Paylaş:
Birleşmiş Milletler’in kültür kolu UNESCO, Çalınan Kültürel Objelerin Sanal Müzesi’ni resmen kullanıma sundu. Bu dijital müze, yasa dışı ticarete karşı koordineli bir strateji sunuyor. Binlerce kayıp eseri üç boyutlu (3D) olarak sergiliyor. Proje, UNESCO’nun Barcelona’daki Kültür Politikaları Dünya Konferansı’nda hayata geçirildi. Sanal müze, kültürel varlıkların korunmasına yönelik küresel çağrıya bir cevap niteliğinde.
Kayıplar Küçüldükçe Başarı Büyüyecek
Bu müzenin en dikkat çekici özelliği benzersiz felsefesi. Geleneksel müzelerin aksine, koleksiyonunun büyümesini değil, küçülmesini hedefliyor. UNESCO’nun yaptığı açıklamaya göre, iadesi gerçekleşen eserler dijital koleksiyondan çıkarılacak. Böylece, her iade bir başarı hikayesi olacak ve adalet sembolü haline gelecek. Kuruluş, bu girişim ile organize suç ağlarının hedefindeki bu piyasaya dikkat çekiyor. UNESCO’nun 1970 Konvansiyonu, kültürel mirasın korunması için imzacı devletleri bu ticarete karşı mücadeleye çağırıyor. Müzenin tasarımı ise uluslararası alanda tanınan bir mimar imzasını taşıyor. Mimar Francis Kéré’nin imzasını taşıyan sanal yapı, ziyaretçilere etkileyici bir deneyim sunuyor. Proje, Uluslararası Kriminal Polis Teşkilatı (Interpol) ile işbirliği içinde geliştirildi. Finansman desteği ise Suudi Arabistan Krallığı tarafından sağlandı. Bu çok uluslu işbirliği, kültürel mirasın korunmasının küresel bir sorumluluk olduğunu gösteriyor.

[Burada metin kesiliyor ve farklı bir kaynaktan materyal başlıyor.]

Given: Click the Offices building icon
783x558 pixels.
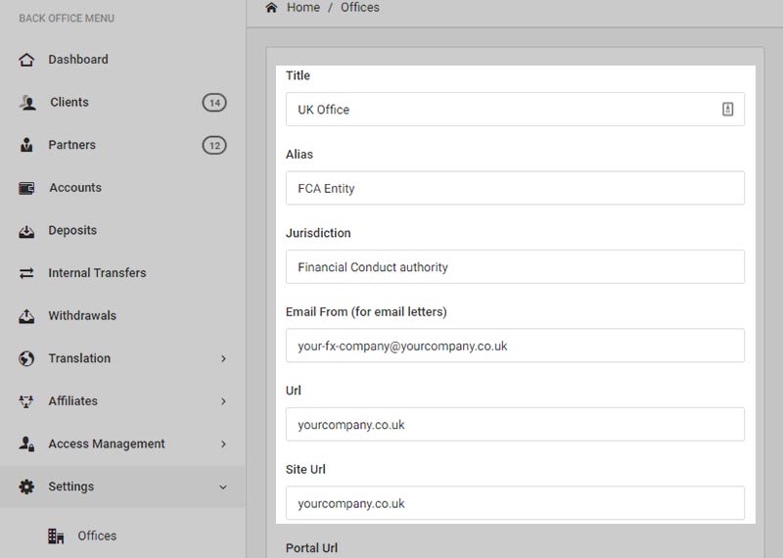Looking at the screenshot, I should point(56,536).
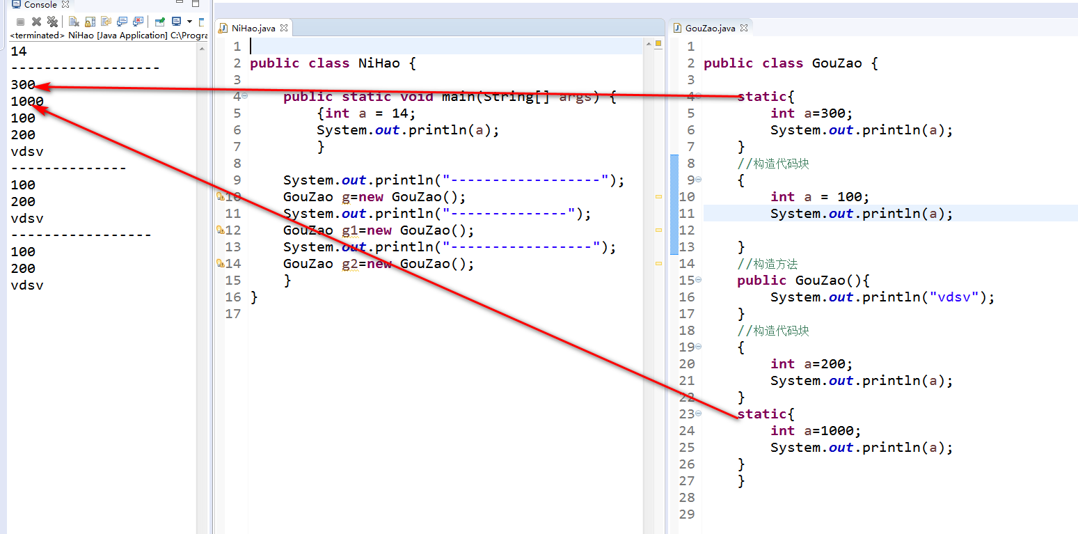Remove all terminated launches in Console

51,22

Sanal Sergi Salonlarında Gezinti
Müze coğrafi bölgelere göre düzenlenmiş farklı bölümlerden oluşuyor. Ziyaretçiler, sanal salonlarda kayıp eserlerin hikayelerine tanıklık ediyorlar. “Oditoryum” bölümü, girişimin ana hedefini açıklıyor. Bu hedef, “Dünyanın ortak mirasını korumak ve kültürel varlıkların yasa dışı yağmalanmasıyla mücadele etmektir.” olarak belirlenmiş. “Çalınan Kültürel Objelerin Sanal Müzesi” galerisinde tarihin derinliklerine iniliyor. Kullanıcılar, Çin’in Ming Hanedanlığı’na ait bronz bir Buda heykeli gibi eserleri inceleyebilir. Ayrıca, Palmyra Müzesi’nden çalınan, Milattan Sonra 120 yılına tarihlenen bir Suriye altın kolyesini de görmek mümkün. Her eser, çalındığı yer ve tarihi hakkında detaylı bilgi içeriyor.
“İade ve İadesi Gerçekleştirilenler Odası” umut vadeden bir bölüm. Burada, ait oldukları yerlere geri dönen eserlerin öyküleri anlatılıyor. Örneğin, 2024’te Şili gümrüğü tarafından Fas’a iade edilen bir trilobit fosili bunlardan biri. Bu iade öyküleri, mücadelenin sonuç verdiğinin kanıtıdır.
UNESCO Genel Direktörü Audrey Azoulay’ın sözleri, girişimin ruhunu yansıtıyor. “Her çalınan eserin ardında bir tarih parçası gizlidir” diyor Azoulay. “Bu parçalar sahiplerinden koparılıyor ve unutulma tehlikesiyle karşı karşıya kalıyor.” Amaçlarının bu eserleri tekrar gündeme getirmek olduğunu belirtiyor. Toplumların kendi miraslarına erişim, deneyimleme ve kendilerini bu miraslarda tanıma hakkını geri kazanmak istiyorlar. UNESCO, Çalınan Kültürel Objelerin Sanal Müzesi ile kültürel adaleti sağlamayı amaçlıyor. Müze, bir eser deposu değil, bir iade çağrısı olarak tasarlandı.